→ Prompt
Check each line of the entries below for the word "Toggle", and copy the lines that have it.

Collected data entries:
================================
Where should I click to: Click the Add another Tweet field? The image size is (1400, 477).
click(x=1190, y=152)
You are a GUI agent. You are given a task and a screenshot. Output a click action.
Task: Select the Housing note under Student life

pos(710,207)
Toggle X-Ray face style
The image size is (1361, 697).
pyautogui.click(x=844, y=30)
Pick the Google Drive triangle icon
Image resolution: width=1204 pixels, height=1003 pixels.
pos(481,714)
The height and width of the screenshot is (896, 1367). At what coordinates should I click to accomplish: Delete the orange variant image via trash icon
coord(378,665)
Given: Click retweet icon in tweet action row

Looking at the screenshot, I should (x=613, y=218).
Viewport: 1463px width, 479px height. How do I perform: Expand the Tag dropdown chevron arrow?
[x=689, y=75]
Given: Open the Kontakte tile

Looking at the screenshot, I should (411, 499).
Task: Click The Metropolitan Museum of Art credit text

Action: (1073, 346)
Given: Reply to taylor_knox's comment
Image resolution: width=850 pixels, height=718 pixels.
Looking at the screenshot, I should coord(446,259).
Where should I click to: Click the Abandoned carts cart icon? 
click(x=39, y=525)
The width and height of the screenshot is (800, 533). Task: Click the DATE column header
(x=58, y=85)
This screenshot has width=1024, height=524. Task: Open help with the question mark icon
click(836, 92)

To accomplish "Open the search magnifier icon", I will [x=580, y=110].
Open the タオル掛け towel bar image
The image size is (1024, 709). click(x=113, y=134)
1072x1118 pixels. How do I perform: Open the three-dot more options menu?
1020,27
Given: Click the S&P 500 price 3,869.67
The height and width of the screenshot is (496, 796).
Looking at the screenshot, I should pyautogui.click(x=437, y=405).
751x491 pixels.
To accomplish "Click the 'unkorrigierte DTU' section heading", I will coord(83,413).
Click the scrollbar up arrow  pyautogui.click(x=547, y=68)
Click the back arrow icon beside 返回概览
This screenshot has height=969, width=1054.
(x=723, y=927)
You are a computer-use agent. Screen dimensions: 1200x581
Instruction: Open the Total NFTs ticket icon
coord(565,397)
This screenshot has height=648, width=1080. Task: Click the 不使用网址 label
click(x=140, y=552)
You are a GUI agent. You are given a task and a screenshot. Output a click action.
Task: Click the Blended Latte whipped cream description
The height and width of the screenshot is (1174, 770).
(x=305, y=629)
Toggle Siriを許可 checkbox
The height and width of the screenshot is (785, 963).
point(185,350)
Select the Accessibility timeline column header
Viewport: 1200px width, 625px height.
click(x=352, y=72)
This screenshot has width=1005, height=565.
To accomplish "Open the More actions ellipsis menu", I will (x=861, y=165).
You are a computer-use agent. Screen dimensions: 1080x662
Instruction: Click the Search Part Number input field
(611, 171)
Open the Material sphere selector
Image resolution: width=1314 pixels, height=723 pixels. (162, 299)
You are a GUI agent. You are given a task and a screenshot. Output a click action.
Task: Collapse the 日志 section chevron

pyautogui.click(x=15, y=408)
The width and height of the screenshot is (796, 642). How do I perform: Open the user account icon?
================================
→ Worked solution
Toggle X-Ray face style
Toggle Siriを許可 checkbox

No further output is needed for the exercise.